* Your objective: Beginning with the line that holds "Task: Open the Datensätze wählen link" and ending with the last line of the entries, please output each line exactly, apart from any pictures.

[Saved entries]

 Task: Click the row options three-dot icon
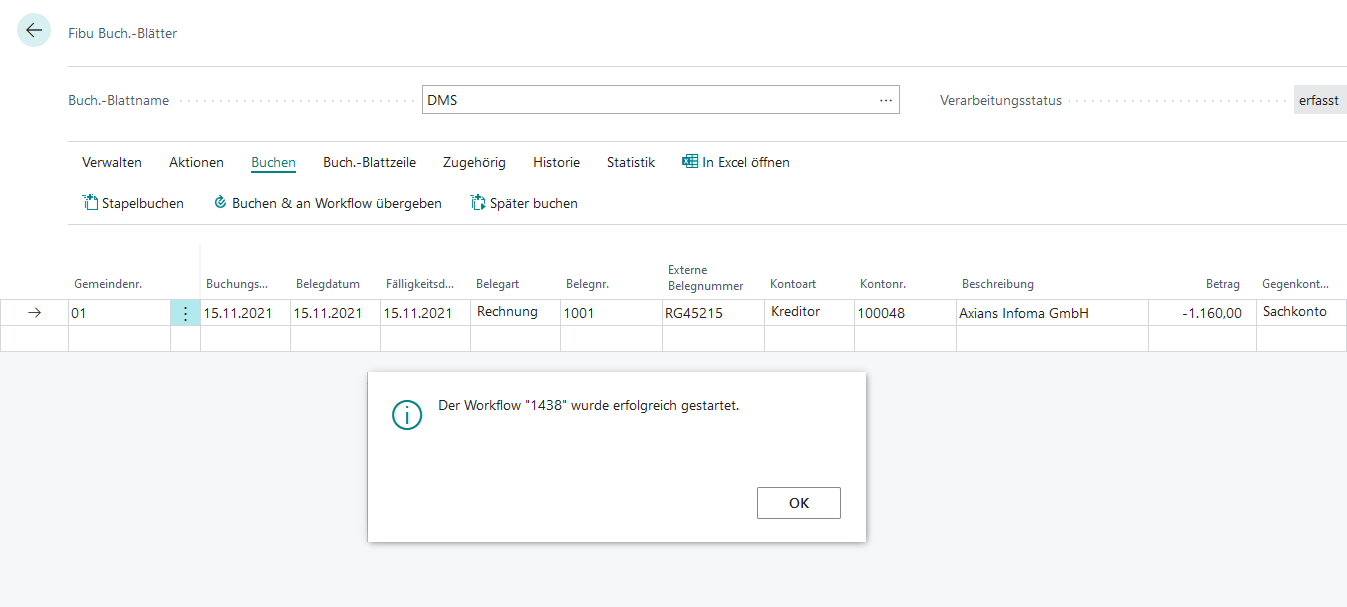click(185, 313)
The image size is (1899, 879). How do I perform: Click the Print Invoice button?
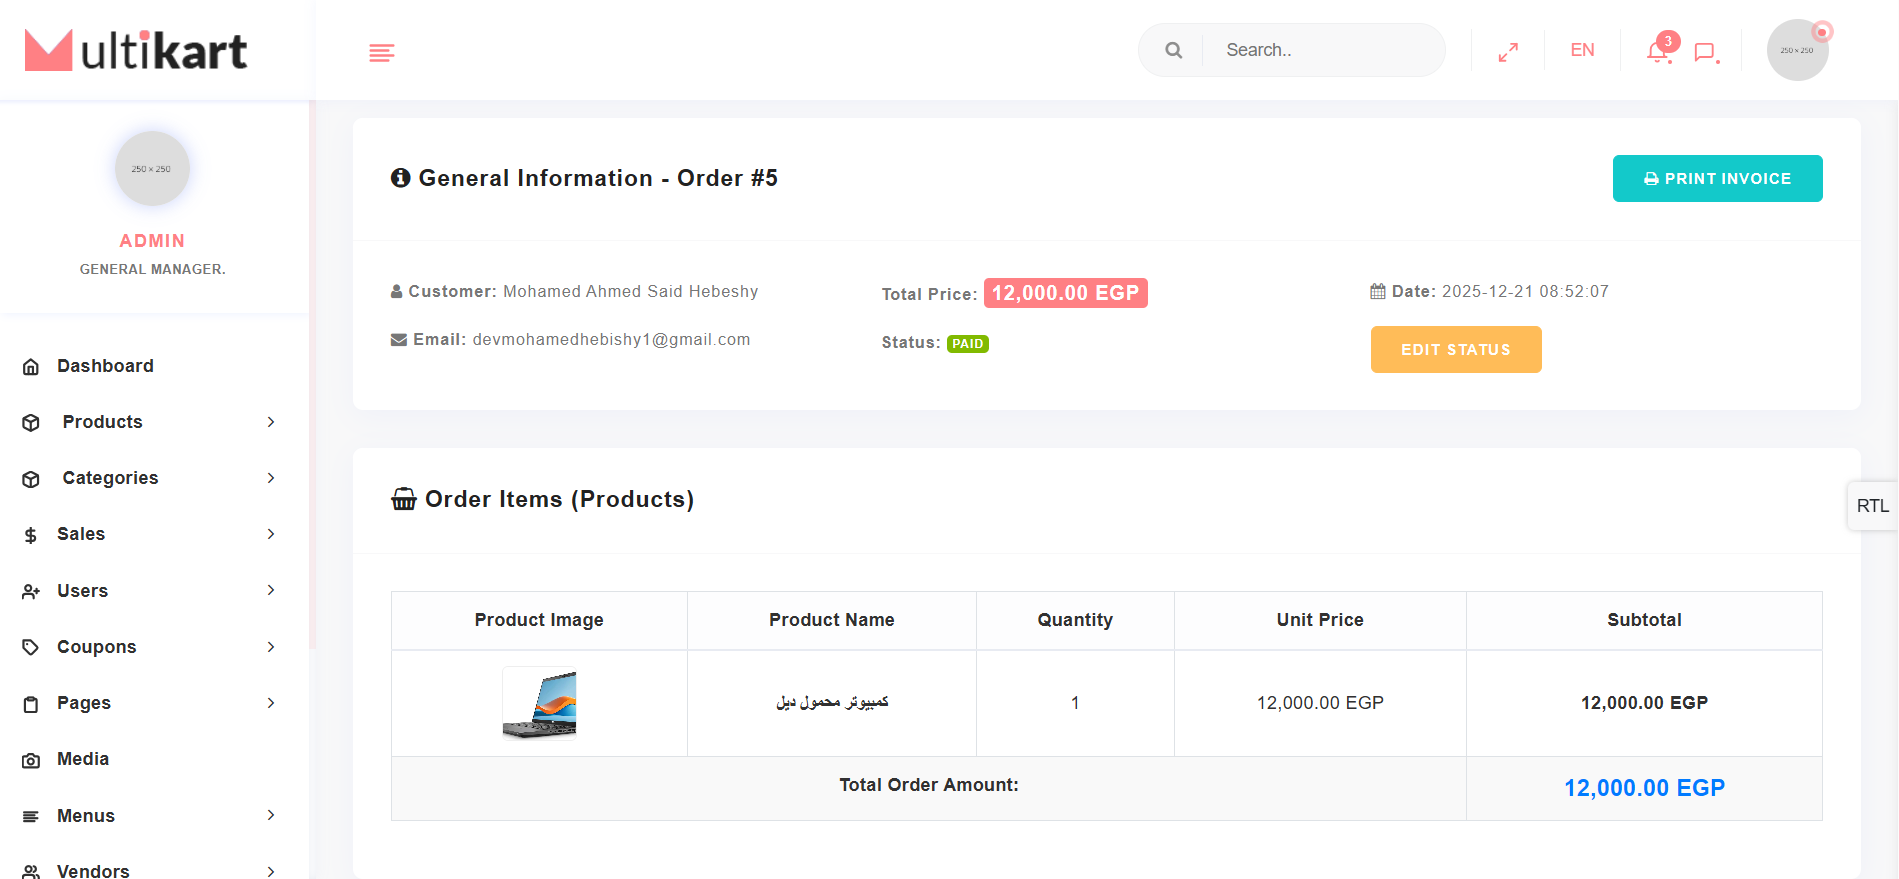tap(1717, 178)
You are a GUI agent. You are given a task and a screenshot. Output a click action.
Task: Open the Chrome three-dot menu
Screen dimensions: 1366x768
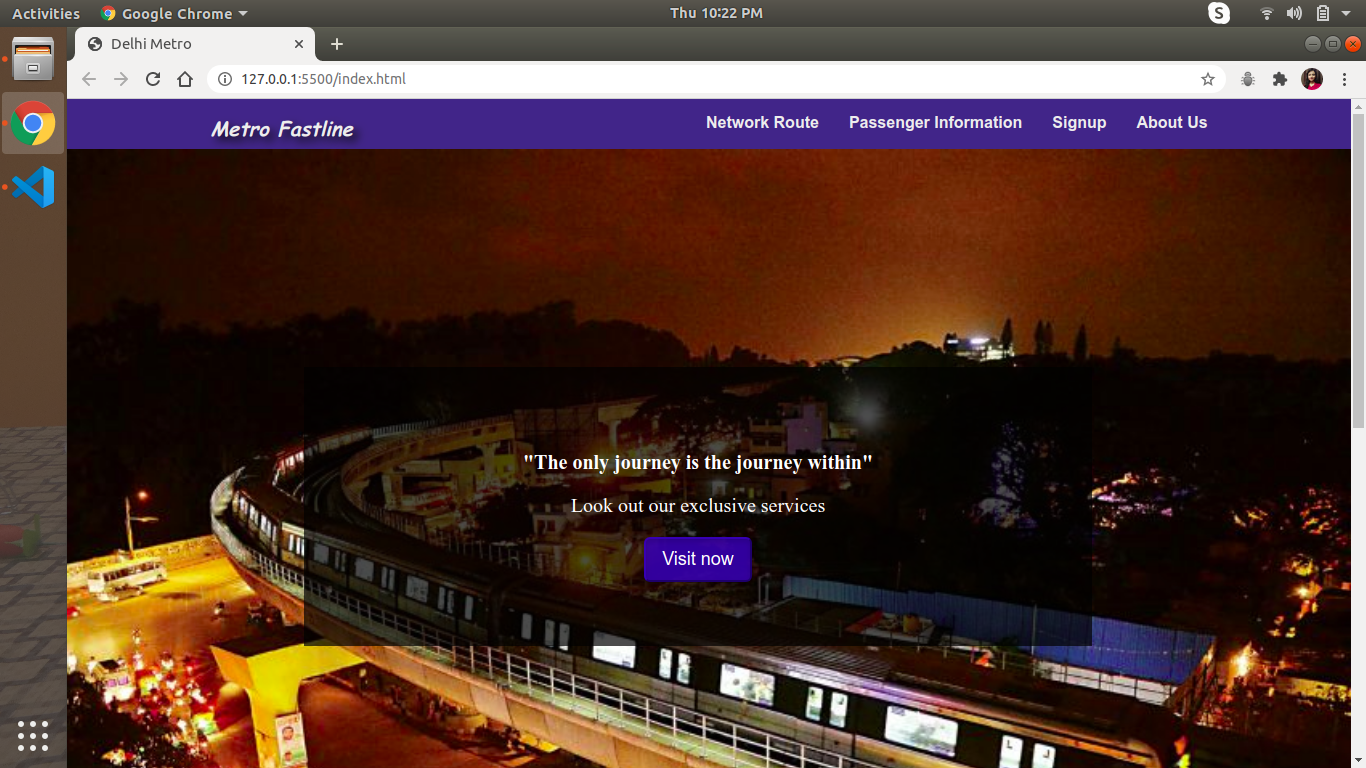(1344, 78)
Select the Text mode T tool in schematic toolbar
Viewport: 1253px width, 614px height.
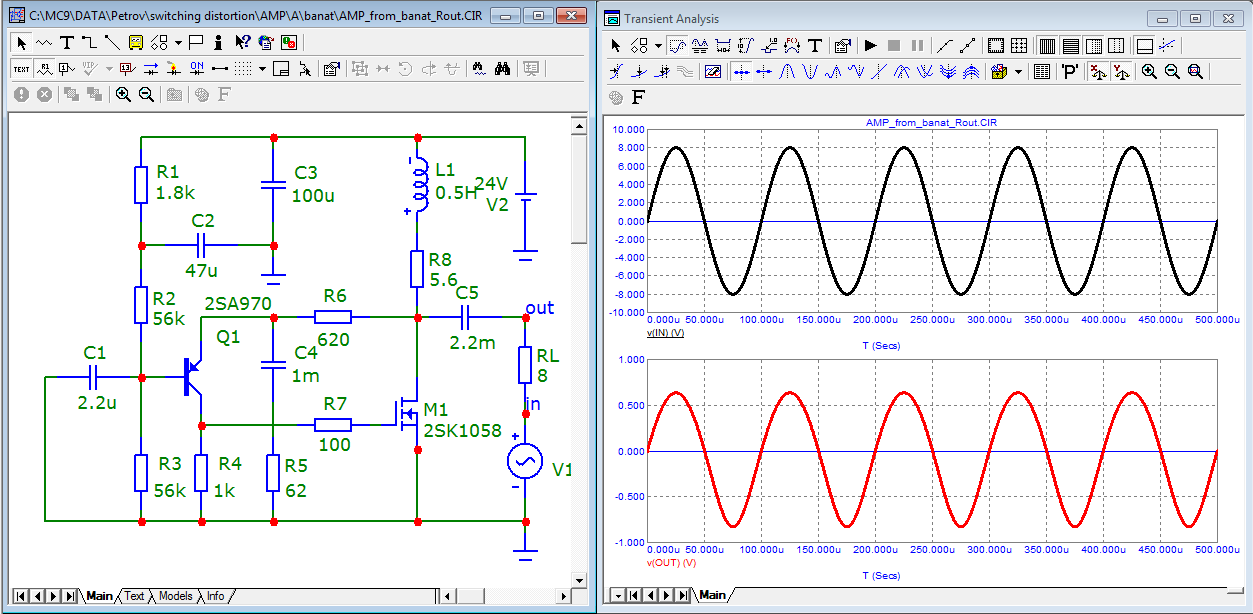coord(67,43)
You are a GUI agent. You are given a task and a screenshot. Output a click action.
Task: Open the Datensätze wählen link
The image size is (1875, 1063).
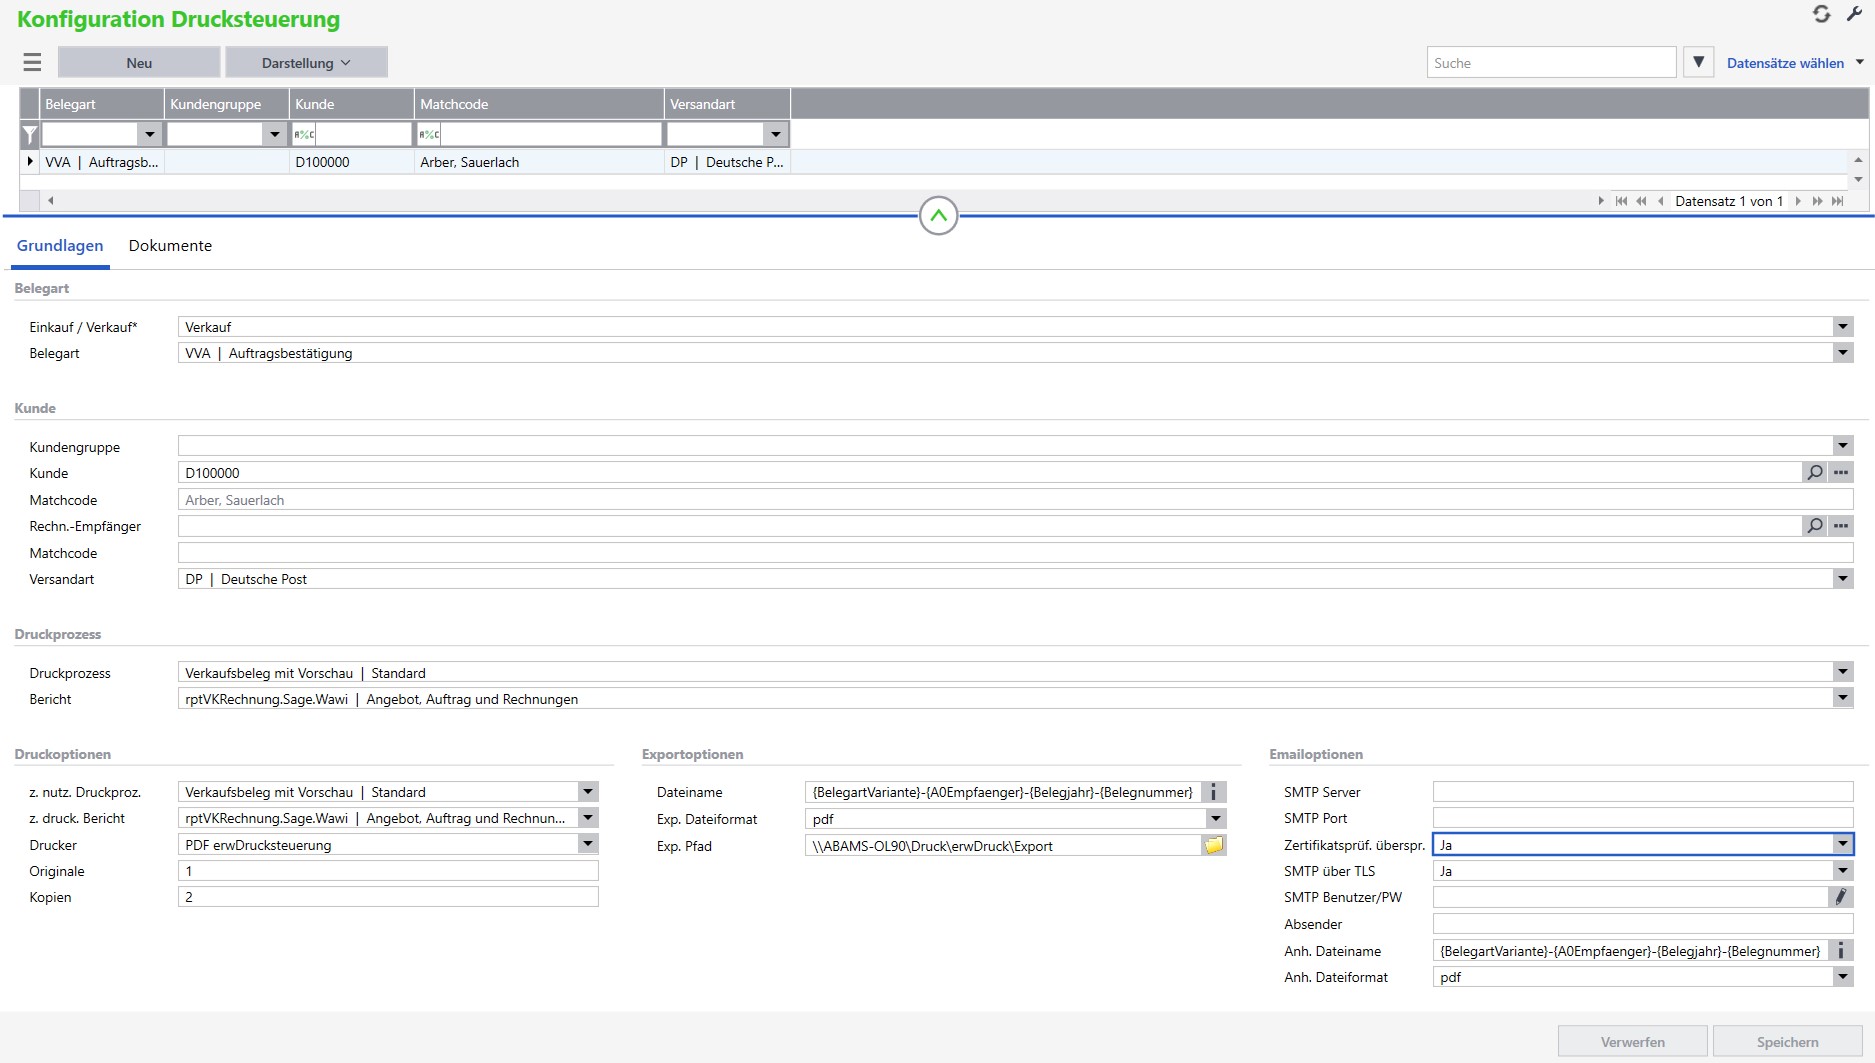(1785, 63)
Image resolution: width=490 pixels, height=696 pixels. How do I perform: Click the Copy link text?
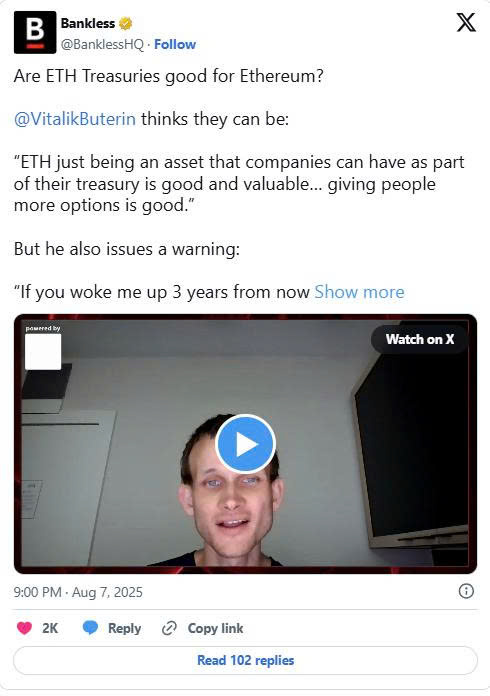pyautogui.click(x=215, y=628)
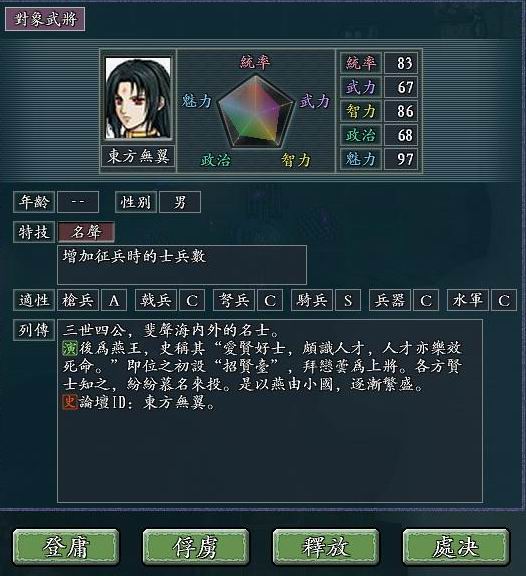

* Your response:
Task: Open the Datensätze wählen link
The image size is (1875, 1063).
(1785, 63)
Image resolution: width=490 pixels, height=696 pixels. How do I perform: Click the Copy link text?
pyautogui.click(x=215, y=628)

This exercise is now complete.